═════ Input rows ═════

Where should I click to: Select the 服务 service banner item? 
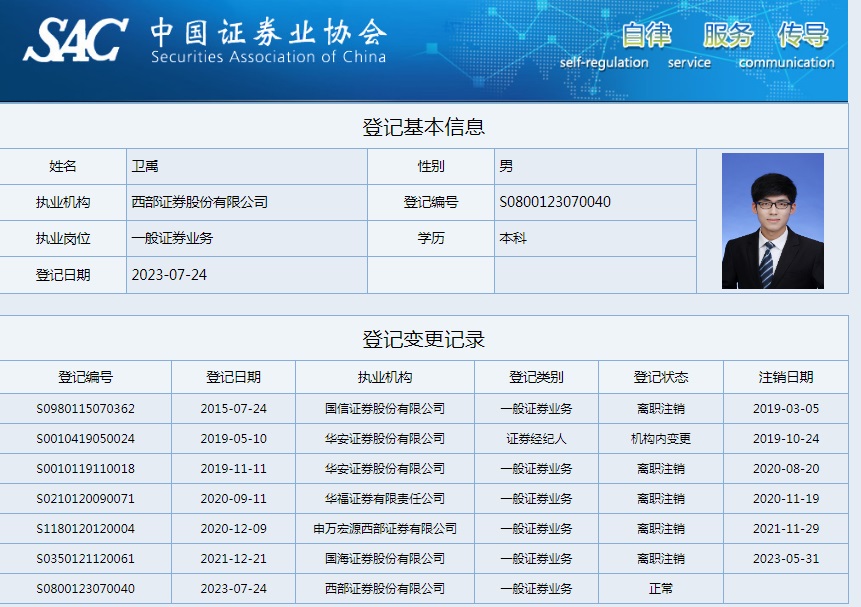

═════
═════ Input rows ═════

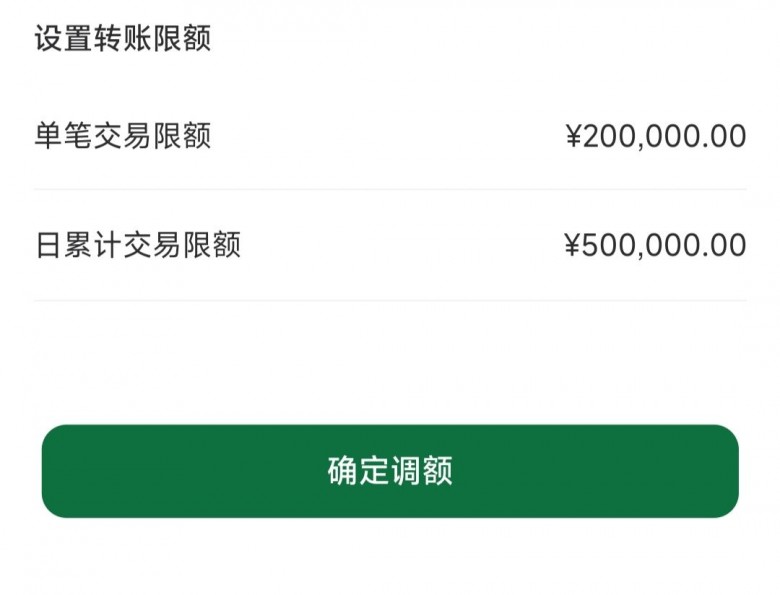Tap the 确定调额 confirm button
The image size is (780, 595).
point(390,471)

═════
═════ Input rows ═════

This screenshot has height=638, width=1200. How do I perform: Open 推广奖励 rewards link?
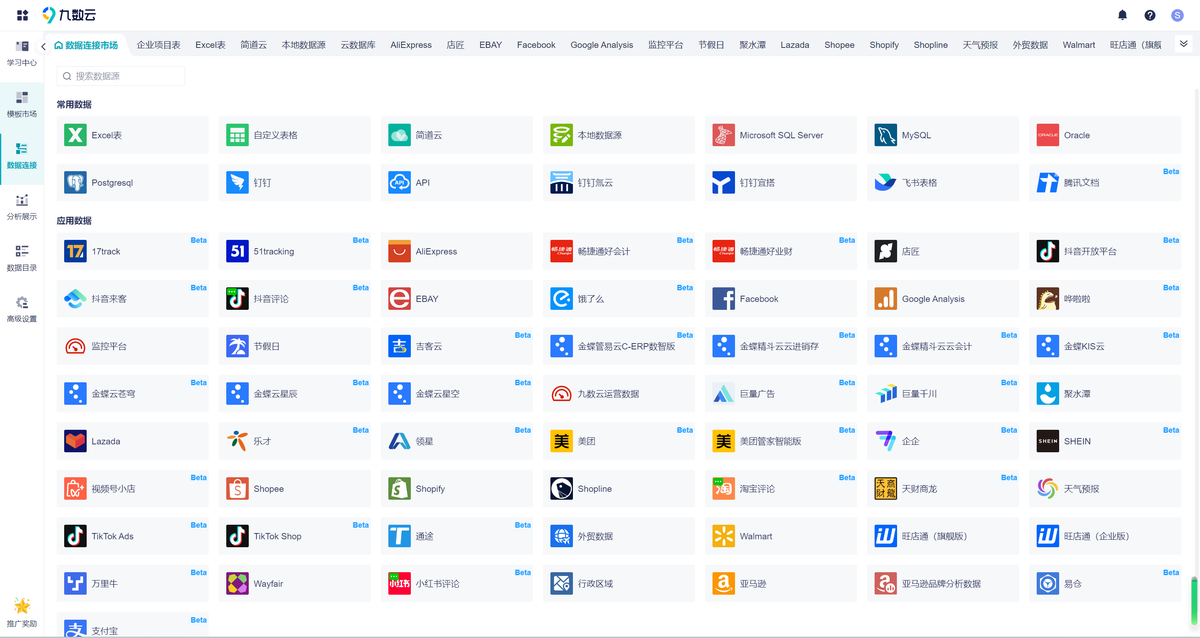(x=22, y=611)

═════

* _Problem statement_
Report every line of the records above that contains the word "This", copying each such line in full.

* _Task response_
This screenshot has height=638, width=1200. How do I perform: Open 推广奖励 rewards link?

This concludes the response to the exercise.